Still, something about my former self’s attempt to develop artistically makes me feel kind of ashamed. Like I had abandoned that person’s dreams in favor of laziness, sufficiency, competence and small victories.
I just hurried back from an hour-long walk that I cut short to ten minutes. It’s four degrees and I wore inadequate clothing (especially pants; my dick was freezing), but that’s not why I turned back. After a third day of sitting around the house doing nothing, feeling mildly depressive and uninteresting, the brisk walk sparked some inspiration.

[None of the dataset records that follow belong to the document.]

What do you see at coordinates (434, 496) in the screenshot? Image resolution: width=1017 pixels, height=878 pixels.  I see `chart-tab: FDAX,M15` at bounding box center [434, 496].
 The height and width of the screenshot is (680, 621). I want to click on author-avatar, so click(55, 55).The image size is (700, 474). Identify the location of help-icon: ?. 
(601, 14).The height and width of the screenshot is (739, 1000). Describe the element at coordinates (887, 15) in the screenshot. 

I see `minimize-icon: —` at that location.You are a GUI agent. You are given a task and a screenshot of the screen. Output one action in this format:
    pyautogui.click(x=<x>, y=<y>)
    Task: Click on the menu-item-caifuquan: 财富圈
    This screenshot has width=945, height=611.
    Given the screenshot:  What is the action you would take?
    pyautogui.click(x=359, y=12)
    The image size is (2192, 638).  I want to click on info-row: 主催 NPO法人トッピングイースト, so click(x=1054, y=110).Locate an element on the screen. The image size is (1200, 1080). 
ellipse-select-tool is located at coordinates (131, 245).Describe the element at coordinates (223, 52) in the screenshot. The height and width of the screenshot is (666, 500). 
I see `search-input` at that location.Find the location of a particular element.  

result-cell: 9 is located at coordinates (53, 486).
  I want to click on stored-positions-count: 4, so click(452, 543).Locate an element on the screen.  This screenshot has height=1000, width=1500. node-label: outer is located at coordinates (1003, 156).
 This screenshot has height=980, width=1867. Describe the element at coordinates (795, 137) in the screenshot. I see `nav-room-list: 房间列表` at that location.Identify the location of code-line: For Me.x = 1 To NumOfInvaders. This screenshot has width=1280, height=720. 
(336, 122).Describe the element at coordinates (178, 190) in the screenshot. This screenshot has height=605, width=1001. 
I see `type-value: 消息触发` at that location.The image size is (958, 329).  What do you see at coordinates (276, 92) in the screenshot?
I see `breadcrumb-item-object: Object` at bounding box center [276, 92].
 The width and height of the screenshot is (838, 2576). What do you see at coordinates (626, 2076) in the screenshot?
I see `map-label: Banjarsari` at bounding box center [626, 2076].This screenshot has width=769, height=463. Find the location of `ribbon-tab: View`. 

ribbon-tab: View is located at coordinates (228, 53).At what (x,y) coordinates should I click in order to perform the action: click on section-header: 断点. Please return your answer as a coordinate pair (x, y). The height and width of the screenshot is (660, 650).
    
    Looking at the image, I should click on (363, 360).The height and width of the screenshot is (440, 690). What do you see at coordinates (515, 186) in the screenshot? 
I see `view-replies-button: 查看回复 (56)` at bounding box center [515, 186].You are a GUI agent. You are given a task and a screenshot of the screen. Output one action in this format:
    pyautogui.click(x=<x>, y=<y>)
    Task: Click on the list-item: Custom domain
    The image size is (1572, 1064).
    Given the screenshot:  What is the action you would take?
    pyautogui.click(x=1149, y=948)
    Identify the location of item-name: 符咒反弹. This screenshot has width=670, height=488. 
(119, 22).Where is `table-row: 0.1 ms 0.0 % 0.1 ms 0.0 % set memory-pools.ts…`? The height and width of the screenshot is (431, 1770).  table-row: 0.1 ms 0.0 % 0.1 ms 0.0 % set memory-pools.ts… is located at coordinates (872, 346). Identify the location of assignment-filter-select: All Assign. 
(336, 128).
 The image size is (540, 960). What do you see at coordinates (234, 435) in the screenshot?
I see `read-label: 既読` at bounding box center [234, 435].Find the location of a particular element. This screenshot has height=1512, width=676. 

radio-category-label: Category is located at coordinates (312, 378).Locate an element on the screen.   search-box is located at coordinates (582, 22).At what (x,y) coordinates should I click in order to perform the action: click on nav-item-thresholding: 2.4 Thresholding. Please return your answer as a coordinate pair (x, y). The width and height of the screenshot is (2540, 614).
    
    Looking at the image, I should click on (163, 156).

I noticed burnt-red dried grasses sticking out from under the piles of snow, like slender, pretty girls with fat men sitting on them. A retaining wall had a sheet of ice hanging off it, with an inch of space between, melted by the magnified afternoon sun. In the alley, I (rushing home already, somewhat crazed, I guess) passed by the opened trunk of a minivan, full of trash bags, with a darty-eyed young person looking out at me from the back seat. She looked like a raccoon stealing from a garbage can.
I thought about my notebooks, about whether I’d be able to bring back my shorthand, even with gloves on, and despite many years of disuse. Meanwhile a pajamed lady walked a dog and tapped a piece of firewood on a stack of its brethren. I wanted to write it down, thinking how good it would be, and knowing, actually, that it probably wouldn’t. I raced, non-literally, back home, noting the clock (really, just ten minutes?) and flipping my boots off, and the laptop open. And here I am.
I am plagued by irresolution. I keep setting up little disciplines to try to adhere to, but I never make them stick. Thirty pushups every morning; lasted eight days. A walk every day before lunch; two days. Keeping a daily journal about my daughter, three weeks, variously interrupted. Makes me wonder why I insist on committing to doing things every day, or every-so-many days, when I’m obviously unable to do them. The little notebook observations, which was so long ago, I managed to do every single day for months and months. That feels like an accomplishment to me, though the notes are now mostly illegible and probably not very interesting anyhow. But compared to that I have now only a crushing sporadicism.
So I decided to start blogging again. That I would dedicate myself, unambiguous and single-minded-ly , to writing down something every day in a form other people could read. Something funny, something boring, something honest, something sad. But something. What a stupid idea; I will never be able to do it.